Keine Kennzeichnungspflicht für Influencer bei offensichtlicher Werbung
ein Beitrag von RA David Geßner, LL.M.
Nachdem sich bereits zahlreiche Gerichte mit der Frage der Kennzeichnungspflicht bei der Werbung in den sozialen Medien beschäftigt haben, hat sich nun auch das der 15. Zivilsenat des Hanseatischen Oberlandesgerichts (OLG) in einer aktuellen Entscheidung (Urteil vom 02.07.2020, Az. 15 U 142/19) damit befasst.
Der Fall: Wettbewerbsverband mahnt ab
Ein Wettbewerbsverband hatte eine Influencerin, die regelmäßig Beiträge zu den Themenbereichen Mode, Lifestyle und Kosmetik bei Instagram postet, wegen der fehlenden ausdrücklichen Kennzeichnung dreier Posts als „Werbung“ in Anspruch genommen. Die Influencerin, die weit über 1,7 Millionen Follower bei Instagram aufweist, kennzeichnet nur diejenigen Beiträge mit Produkten als Werbung, für die sie eine Vergütung von den jeweiligen Unternehmen erhält.
Der Wettbewerbsverband hielt es für unzulässig, dass andere Beiträge der Influencerin, die Hinweise auf den Hersteller der präsentierten Produkte beinhalten, nicht entsprechend gekennzeichnet wurden.
Keine Kennzeichnungspflicht bei Offensichtlichkeit des kommerziellen Zwecks
Das Gericht entschied zugunsten der Influencerin. Bei über 1,7 Millionen Followern sei es für den durchschnittlichen Internetnutzer offensichtlich, so die Richter, dass Beiträge der Influencerin auch Werbung enthalten würden. Bei einer solchen Offensichtlichkeit sei eine Irreführung der Verbraucher ausgeschlossen, da sie den kommerziellen Zweck eines Posts „auf den ersten Blick“ erkennen können. Daher müsse die Influencerin ihre Beiträge auch nicht ausdrücklich als Werbung kennzeichnen.

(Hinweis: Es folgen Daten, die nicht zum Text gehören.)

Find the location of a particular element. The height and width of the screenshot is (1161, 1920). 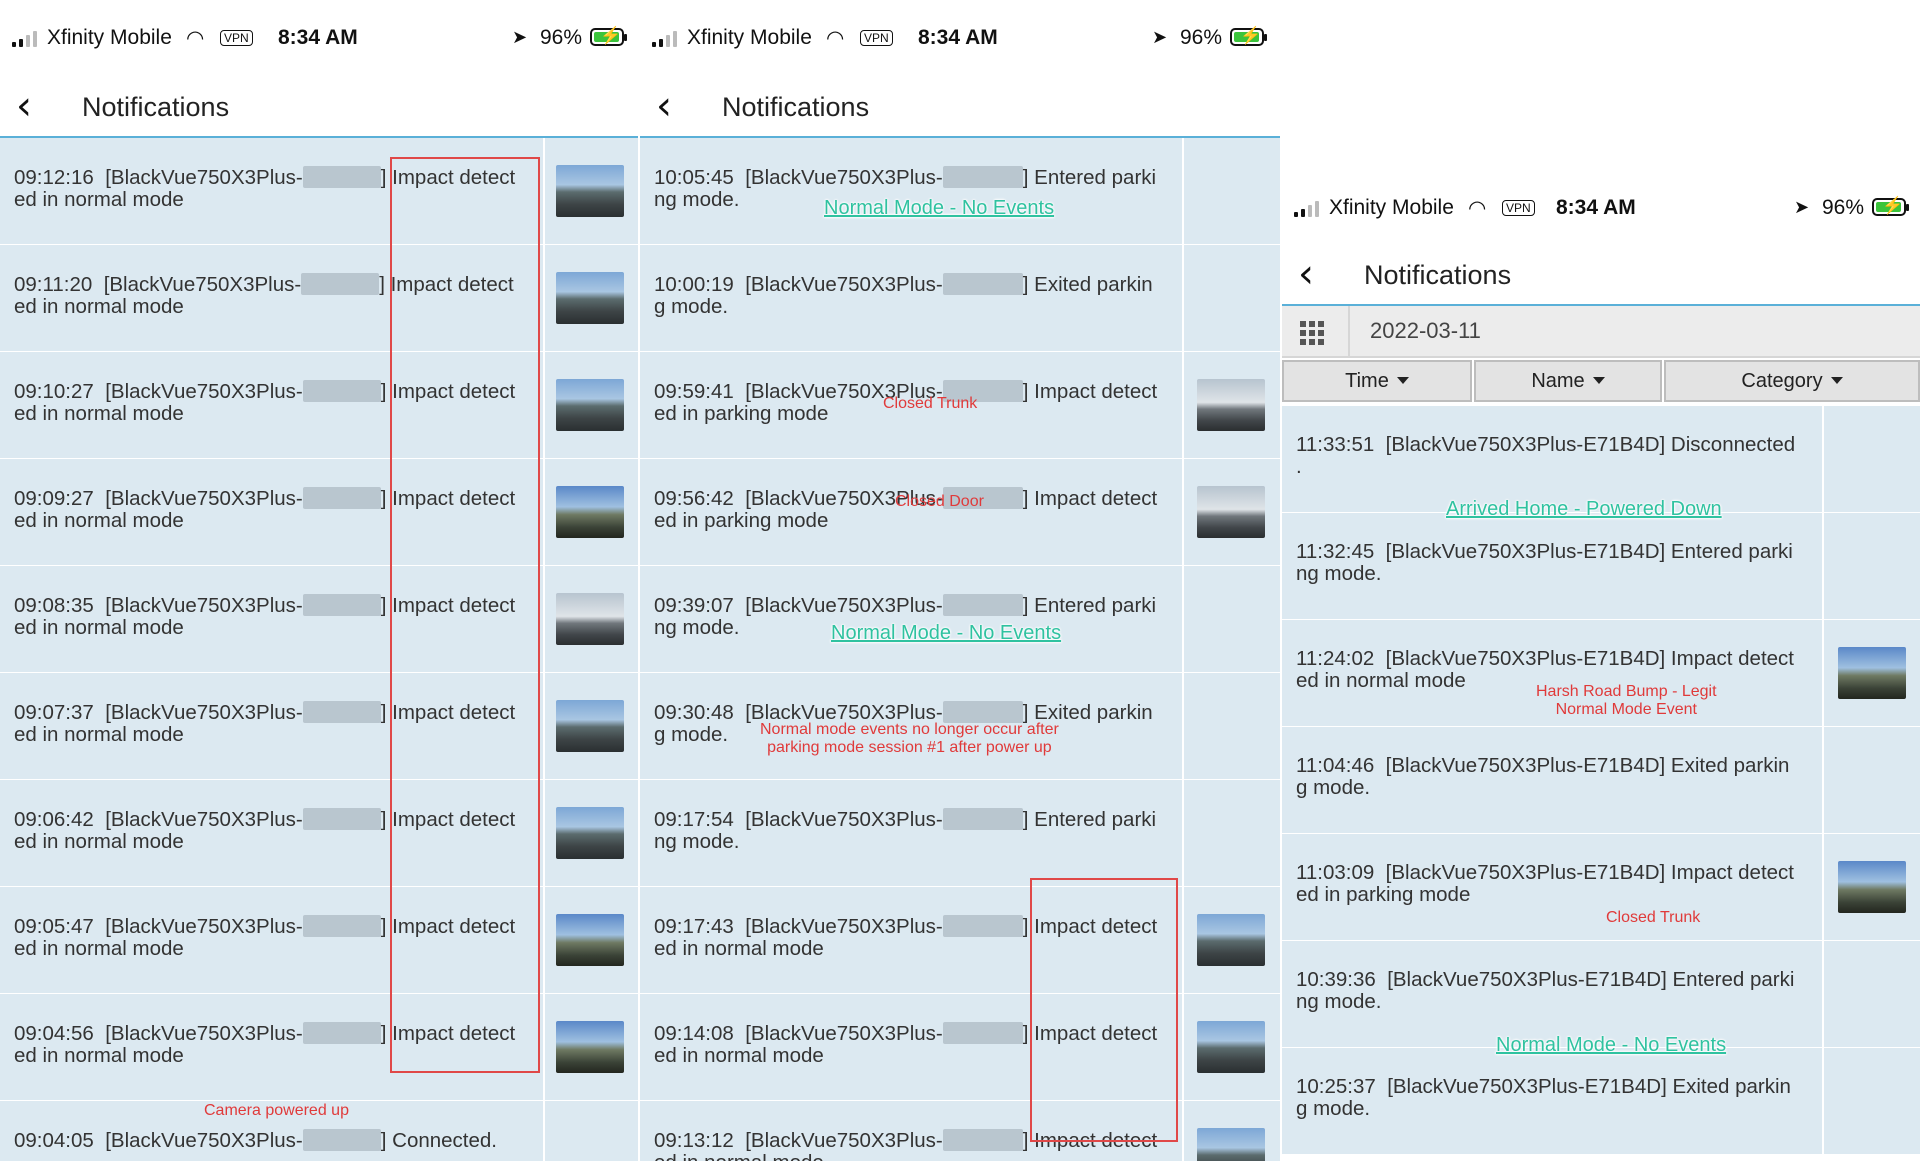

filter-name-button: Name is located at coordinates (1568, 381).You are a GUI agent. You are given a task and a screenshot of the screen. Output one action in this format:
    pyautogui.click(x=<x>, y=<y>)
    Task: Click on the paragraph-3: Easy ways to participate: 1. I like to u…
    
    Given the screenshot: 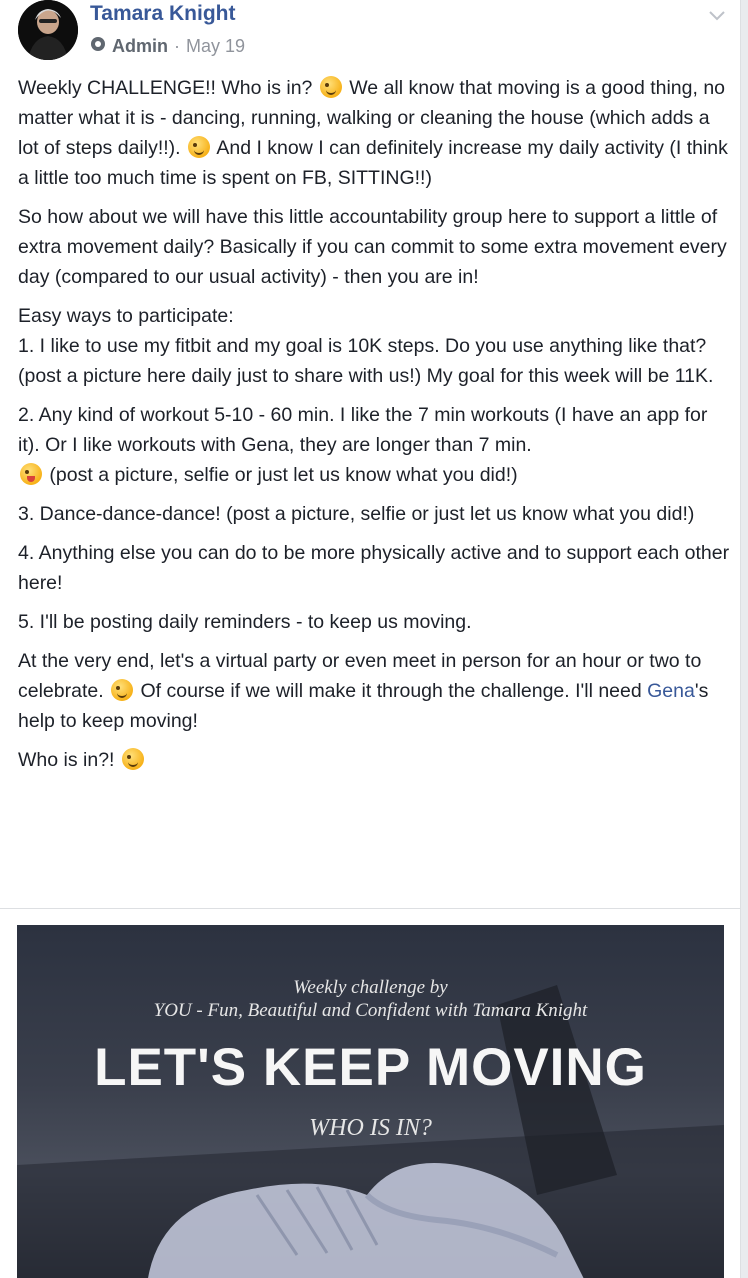 What is the action you would take?
    pyautogui.click(x=374, y=346)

Beiträge zwar geschäftliche Handlungen, aber nicht wettbewerbswidrig
Zwar stellte das Gericht klar, dass auch diejenigen Beiträge mit Produktempfehlungen, für die die Influencerin keine Vergütung erhält, als geschäftliche Handlung einzustufen seien, da sie den eigenen bzw. fremden Wettbewerb fördern. Die fehlende Kennzeichnung führe allerdings nicht dazu, den Verbraucher zu einer geschäftlichen Entscheidung zu veranlassen, die er sonst nicht getroffen hätte.
Denn den Followern der Influencerin sei bewusst, so das Gericht, dass es sich bei den Beiträgen letztlich um eine Marketingmaßnahme handele, auch wenn eine persönliche Note der Influencerin enthalten sei. Für die Follower und Abonnenten seien die Hintergründe der Empfehlung eines bestimmten Produktes eher sekundär. Insofern seien die gleichen Maßstäbe anzuwenden wie bei redaktionellen Produktempfehlungen in Printmedien. Hier seien Produkthinweise ebenfalls erlaubt, ohne dass dies als Schleichwerbung gelte.
Obergerichtliche Rechtsprechung immer noch nicht einheitlich
Trotz der Entscheidung des OLG Hamburg lässt sich immer noch nicht von einer gefestigten obergerichtlichen Rechtsprechung zu Influencern sprechen. Zwar hatte das OLG München (Az.: 4 HK O 14312/18) erst kürzlich ebenfalls argumentiert, informierte Internetnutzer wüssten, dass bekannte Influencer mit ihrem Instagram-Profil kommerzielle Interessen verfolgen. Bis zu einer höchstrichterlichen Entscheidung des Bundesgerichtshofs (BGH) sollten Influencer weiterhin vorsorglich jegliche Werbung kennzeichnen, um Abmahnungen zu vermeiden.